[Collected data]

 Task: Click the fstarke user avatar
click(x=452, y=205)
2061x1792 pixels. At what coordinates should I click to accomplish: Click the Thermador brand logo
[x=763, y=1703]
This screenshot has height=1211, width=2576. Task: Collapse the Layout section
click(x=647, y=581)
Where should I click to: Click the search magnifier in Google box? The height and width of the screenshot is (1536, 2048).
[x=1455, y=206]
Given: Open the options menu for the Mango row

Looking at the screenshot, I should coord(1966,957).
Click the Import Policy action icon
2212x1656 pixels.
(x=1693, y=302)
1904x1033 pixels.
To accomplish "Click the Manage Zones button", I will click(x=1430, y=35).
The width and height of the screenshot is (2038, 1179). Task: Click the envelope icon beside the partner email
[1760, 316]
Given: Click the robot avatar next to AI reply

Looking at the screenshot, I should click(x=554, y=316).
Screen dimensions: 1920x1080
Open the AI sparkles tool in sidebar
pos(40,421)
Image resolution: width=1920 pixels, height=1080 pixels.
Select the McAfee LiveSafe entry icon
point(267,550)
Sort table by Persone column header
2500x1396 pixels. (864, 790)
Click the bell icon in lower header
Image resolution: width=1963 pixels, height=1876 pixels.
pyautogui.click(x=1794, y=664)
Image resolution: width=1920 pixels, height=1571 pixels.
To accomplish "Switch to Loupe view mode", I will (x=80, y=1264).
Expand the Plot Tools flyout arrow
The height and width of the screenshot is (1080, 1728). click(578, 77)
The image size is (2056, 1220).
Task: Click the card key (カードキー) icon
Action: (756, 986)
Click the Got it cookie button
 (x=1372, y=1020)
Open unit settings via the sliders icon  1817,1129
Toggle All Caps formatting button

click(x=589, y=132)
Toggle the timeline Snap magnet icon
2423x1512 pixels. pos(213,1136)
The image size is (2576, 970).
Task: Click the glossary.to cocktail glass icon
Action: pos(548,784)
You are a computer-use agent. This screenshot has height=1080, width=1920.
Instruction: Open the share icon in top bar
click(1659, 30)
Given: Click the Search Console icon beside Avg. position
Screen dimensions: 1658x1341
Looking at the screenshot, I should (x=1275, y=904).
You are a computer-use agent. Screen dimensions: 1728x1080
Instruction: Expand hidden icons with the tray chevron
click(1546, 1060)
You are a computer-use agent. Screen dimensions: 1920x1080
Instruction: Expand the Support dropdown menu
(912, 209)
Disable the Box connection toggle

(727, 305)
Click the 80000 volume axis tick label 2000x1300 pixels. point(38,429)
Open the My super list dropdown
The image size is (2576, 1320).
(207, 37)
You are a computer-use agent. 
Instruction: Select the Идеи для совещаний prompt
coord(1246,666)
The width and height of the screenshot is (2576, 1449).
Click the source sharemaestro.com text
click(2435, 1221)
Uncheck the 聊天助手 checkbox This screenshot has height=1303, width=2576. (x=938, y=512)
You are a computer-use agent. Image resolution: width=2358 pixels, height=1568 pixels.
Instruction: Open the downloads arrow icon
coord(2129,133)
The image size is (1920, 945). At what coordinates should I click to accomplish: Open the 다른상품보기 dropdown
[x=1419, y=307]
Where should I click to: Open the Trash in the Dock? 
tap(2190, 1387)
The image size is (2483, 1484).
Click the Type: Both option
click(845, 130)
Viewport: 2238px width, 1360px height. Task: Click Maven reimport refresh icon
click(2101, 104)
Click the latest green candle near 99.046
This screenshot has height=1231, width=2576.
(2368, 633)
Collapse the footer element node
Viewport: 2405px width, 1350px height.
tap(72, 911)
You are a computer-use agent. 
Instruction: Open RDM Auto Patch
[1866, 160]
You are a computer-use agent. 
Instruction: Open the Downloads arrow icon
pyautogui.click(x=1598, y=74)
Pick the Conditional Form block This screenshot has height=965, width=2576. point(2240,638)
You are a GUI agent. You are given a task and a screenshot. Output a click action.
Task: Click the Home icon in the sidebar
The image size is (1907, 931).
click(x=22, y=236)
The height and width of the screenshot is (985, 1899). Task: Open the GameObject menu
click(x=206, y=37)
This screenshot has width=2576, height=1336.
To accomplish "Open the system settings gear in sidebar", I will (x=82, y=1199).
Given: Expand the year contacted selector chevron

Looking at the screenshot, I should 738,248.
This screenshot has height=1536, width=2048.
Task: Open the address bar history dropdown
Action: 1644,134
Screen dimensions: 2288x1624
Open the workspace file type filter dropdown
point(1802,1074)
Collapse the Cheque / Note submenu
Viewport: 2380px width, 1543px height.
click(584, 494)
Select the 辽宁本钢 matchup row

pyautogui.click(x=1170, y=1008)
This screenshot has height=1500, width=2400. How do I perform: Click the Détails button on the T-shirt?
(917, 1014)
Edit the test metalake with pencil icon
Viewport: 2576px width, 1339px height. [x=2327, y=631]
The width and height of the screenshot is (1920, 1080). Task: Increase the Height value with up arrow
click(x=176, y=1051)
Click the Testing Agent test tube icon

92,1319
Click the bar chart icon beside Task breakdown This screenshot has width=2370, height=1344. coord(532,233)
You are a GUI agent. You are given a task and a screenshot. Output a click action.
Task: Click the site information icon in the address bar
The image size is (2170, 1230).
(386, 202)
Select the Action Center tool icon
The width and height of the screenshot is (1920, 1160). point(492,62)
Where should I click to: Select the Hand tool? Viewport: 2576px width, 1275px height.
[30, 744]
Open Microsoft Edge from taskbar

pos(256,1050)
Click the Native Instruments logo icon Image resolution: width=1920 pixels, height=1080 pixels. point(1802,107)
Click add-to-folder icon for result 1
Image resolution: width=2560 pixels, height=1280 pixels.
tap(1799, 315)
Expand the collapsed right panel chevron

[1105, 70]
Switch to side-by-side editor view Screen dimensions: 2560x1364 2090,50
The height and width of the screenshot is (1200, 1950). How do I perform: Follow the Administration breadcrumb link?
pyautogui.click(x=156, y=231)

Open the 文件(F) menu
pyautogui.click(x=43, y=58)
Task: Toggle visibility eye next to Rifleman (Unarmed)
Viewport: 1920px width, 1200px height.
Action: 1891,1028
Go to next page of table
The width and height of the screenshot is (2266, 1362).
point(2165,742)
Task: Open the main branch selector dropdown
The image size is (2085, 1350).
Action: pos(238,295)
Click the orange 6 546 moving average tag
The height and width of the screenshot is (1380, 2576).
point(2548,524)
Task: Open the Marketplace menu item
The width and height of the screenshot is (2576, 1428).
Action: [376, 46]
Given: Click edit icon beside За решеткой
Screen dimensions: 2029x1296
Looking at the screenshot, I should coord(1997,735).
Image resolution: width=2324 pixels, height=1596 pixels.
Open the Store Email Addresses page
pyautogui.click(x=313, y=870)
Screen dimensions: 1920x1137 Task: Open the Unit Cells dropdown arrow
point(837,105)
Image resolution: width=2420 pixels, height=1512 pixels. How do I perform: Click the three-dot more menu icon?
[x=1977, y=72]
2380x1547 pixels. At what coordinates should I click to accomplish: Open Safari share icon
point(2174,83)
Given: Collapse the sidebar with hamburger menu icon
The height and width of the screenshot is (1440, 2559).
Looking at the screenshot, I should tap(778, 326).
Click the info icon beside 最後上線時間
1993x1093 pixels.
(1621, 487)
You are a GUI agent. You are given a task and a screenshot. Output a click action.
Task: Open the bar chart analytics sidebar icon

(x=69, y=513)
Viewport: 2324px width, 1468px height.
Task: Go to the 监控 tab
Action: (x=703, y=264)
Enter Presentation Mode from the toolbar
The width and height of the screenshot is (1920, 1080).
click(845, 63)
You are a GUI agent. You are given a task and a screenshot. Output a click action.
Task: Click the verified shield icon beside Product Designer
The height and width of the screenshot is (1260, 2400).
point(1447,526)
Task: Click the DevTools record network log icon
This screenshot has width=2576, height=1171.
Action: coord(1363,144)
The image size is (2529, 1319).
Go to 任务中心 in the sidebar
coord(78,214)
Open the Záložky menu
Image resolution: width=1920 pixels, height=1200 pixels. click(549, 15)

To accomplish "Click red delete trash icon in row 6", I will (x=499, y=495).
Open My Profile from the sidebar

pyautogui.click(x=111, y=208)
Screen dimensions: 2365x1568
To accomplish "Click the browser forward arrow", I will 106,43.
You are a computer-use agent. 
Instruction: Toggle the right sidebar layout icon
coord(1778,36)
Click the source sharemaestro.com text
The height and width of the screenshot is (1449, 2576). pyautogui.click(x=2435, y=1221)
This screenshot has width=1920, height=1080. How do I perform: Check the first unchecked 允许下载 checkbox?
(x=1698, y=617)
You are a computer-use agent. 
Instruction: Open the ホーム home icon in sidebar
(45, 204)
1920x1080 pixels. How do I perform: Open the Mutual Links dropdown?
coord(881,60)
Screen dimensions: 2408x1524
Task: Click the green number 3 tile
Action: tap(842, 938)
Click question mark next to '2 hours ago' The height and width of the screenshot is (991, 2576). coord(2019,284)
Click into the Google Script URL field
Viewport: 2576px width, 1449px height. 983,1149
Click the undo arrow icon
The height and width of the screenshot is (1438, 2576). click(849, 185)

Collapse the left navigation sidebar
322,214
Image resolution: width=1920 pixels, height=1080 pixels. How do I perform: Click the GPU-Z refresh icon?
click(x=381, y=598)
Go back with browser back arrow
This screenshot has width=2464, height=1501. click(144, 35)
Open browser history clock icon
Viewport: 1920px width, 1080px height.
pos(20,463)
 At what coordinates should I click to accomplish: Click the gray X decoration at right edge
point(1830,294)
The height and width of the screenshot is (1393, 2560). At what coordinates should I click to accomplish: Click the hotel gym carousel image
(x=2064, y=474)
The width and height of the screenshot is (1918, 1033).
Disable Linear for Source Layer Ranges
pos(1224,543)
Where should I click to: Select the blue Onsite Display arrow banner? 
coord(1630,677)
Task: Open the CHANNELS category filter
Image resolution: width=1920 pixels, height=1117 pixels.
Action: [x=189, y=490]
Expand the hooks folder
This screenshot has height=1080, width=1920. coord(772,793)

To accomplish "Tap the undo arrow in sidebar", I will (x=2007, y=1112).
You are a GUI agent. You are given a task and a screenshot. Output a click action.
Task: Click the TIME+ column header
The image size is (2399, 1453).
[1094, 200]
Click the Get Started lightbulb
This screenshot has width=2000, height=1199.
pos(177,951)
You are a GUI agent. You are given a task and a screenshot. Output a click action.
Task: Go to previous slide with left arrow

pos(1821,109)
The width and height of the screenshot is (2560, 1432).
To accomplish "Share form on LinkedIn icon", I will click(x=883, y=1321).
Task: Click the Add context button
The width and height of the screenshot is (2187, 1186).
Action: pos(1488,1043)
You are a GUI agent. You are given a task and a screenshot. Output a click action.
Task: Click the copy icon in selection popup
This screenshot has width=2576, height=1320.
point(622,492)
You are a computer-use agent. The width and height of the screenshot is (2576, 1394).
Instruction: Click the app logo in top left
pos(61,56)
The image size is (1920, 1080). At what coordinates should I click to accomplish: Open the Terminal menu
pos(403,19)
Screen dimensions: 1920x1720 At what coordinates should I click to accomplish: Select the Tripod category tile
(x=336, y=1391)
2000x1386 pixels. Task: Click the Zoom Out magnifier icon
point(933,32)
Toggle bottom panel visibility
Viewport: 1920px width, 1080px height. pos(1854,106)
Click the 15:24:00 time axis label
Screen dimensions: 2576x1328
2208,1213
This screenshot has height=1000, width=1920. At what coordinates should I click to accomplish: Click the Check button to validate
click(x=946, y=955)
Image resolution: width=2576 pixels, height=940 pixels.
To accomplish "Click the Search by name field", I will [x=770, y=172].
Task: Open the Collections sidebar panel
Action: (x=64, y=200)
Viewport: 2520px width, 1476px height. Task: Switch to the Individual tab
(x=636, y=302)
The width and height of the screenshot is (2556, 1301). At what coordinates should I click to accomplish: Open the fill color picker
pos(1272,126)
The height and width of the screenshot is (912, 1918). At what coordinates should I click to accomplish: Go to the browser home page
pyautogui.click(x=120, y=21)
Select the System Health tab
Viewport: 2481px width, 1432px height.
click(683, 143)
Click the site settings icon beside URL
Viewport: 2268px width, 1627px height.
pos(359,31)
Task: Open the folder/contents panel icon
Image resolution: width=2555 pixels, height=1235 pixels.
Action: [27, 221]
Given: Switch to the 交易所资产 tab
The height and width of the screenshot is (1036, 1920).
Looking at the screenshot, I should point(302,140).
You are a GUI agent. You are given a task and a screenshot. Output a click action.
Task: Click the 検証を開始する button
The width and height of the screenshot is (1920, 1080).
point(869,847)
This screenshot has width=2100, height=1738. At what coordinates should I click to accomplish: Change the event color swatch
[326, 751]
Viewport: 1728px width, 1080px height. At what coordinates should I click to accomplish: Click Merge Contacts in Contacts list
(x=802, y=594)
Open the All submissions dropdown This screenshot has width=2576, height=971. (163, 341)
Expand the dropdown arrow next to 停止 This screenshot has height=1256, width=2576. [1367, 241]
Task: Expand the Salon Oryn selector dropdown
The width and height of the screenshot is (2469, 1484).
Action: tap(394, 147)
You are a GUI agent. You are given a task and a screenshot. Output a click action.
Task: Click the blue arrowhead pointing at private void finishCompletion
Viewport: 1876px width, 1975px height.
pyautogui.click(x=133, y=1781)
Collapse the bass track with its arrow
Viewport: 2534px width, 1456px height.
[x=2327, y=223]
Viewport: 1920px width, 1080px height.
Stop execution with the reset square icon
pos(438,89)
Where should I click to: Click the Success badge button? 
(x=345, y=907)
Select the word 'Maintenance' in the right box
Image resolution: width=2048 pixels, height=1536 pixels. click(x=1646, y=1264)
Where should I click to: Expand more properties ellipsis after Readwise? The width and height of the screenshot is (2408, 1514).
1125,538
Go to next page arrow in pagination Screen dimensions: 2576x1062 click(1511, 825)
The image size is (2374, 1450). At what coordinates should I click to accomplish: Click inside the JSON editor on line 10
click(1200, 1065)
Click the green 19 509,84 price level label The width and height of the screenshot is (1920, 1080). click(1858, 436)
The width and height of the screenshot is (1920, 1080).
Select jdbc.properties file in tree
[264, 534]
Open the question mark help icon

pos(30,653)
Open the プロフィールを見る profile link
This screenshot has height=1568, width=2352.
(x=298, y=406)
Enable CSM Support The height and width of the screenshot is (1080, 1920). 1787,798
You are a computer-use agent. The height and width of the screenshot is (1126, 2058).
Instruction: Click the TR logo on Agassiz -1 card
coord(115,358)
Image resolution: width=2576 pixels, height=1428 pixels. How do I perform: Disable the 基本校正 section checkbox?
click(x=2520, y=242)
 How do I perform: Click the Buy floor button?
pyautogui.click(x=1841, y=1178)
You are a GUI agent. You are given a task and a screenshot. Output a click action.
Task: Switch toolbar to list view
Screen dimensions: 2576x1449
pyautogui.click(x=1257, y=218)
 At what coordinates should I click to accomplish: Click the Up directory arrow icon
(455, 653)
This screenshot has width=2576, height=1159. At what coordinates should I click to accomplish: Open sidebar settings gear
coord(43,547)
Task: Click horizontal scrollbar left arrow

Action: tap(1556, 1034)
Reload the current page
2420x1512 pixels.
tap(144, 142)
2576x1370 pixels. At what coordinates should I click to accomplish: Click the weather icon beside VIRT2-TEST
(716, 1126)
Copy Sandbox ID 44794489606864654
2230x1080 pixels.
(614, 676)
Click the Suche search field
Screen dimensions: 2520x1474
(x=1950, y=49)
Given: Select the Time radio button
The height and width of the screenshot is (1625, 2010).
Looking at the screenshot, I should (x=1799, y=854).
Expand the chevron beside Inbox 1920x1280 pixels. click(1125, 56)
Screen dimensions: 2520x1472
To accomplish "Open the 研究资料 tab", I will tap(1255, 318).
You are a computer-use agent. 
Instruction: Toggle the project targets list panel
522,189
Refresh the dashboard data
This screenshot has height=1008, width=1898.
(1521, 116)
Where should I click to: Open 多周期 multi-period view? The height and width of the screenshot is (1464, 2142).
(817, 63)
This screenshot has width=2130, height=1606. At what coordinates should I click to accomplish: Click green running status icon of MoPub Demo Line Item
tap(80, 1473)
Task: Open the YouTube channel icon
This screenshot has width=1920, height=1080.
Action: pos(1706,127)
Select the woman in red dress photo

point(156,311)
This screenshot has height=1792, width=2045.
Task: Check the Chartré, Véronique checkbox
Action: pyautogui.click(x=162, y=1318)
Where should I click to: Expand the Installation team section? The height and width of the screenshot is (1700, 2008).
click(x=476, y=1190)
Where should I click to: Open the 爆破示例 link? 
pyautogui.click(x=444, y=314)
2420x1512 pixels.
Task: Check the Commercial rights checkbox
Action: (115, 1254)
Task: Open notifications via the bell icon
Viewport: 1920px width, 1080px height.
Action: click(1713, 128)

- [Problem requirements]: Reproduce exactly, with nothing added, the lines from the one that contains "Refresh the dashboard data" to the end of the data.

- [Answer to this task]:
Refresh the dashboard data
This screenshot has height=1008, width=1898.
(1521, 116)
Where should I click to: Open 多周期 multi-period view? The height and width of the screenshot is (1464, 2142).
(817, 63)
This screenshot has width=2130, height=1606. At what coordinates should I click to accomplish: Click green running status icon of MoPub Demo Line Item
tap(80, 1473)
Task: Open the YouTube channel icon
This screenshot has width=1920, height=1080.
Action: pos(1706,127)
Select the woman in red dress photo

point(156,311)
This screenshot has height=1792, width=2045.
Task: Check the Chartré, Véronique checkbox
Action: pyautogui.click(x=162, y=1318)
Where should I click to: Expand the Installation team section? The height and width of the screenshot is (1700, 2008).
click(x=476, y=1190)
Where should I click to: Open the 爆破示例 link? 
pyautogui.click(x=444, y=314)
2420x1512 pixels.
Task: Check the Commercial rights checkbox
Action: (115, 1254)
Task: Open notifications via the bell icon
Viewport: 1920px width, 1080px height.
Action: click(1713, 128)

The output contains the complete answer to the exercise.